Em compensação, pesquisa aponta que 97% dos alunos entre 4 e 5 anos estão na escola


Natália Fernandjes
Do Diário do Grande ABC

14/11/2013 | 07:00


As prefeituras do Grande ABC atendem apenas 33,07% das crianças com idade entre zero e 3 anos em creche. Estudo divulgado pela Fundação Seade, ontem, mostra que 90 mil moradores das sete cidades nesta idade estavam fora dos bancos escolares em 2012. No Estado, o índice de atendimento é de 37,3% – 780 mil ainda não têm acesso à creche.

Os dados são resultado de cruzamento entre as matrículas do Censo Escolar do MEC (Ministério da Educação) e o número de moradores dos municípios.

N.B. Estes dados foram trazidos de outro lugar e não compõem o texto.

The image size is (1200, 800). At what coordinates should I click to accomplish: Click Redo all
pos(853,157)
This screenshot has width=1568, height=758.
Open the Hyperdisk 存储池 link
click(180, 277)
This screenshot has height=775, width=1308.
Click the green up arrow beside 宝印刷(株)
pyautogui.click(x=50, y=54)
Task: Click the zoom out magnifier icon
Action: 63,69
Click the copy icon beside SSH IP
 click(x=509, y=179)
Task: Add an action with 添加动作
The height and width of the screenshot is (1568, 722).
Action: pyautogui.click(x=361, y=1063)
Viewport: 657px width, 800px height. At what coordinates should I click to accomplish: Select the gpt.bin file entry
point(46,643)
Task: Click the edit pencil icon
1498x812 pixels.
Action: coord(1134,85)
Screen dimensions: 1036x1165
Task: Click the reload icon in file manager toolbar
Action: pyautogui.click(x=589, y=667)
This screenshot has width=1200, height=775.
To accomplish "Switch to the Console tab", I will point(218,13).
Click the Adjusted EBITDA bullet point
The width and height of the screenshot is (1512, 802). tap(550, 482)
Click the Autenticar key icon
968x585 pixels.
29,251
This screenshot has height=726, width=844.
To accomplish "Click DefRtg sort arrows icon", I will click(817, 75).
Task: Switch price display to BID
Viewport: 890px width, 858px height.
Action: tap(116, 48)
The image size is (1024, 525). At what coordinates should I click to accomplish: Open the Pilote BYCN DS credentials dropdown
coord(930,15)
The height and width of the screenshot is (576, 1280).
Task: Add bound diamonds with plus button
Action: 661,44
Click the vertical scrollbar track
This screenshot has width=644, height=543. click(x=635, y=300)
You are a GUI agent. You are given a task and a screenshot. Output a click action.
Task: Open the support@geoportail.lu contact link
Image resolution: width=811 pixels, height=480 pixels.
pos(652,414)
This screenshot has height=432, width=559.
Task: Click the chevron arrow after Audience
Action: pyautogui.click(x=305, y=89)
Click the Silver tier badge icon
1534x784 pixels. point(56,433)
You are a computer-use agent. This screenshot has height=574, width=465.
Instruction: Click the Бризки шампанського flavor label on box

Segundo o assessor técnico da Fundação Seade, Rafael Camelo, as cidades da Região Metropolitana são as que mais apresentam dificuldade de atendimento da demanda de creche, tendo em vista sua extensão territorial e problemas sociais observados.

De acordo com o estudo, entre as sete cidades, a maior cobertura de atendimento em creche está em São Caetano (60,9%). A cidade é seguida por São Bernardo (39,5%), Ribeirão Pires (36,8%), Santo André (35,2%), Diadema (23,7%), Mauá (22,2%) e Rio Grande da Serra (17,9%).

Os números diferem dos divulgados pelas administrações, tendo em vista que nem todos os responsáveis por crianças com até 3 anos demandam vagas em creches, já que a escolaridade não é obrigatória e a fila de espera é calculada a partir da procura. Outro ponto que deve ser destacado é a existência de escolas privadas, explica a coordenadora do GT (Grupo de Trabalho) Educação do Consórcio Intermunicipal do ABC, Ana Lúcia Sanches.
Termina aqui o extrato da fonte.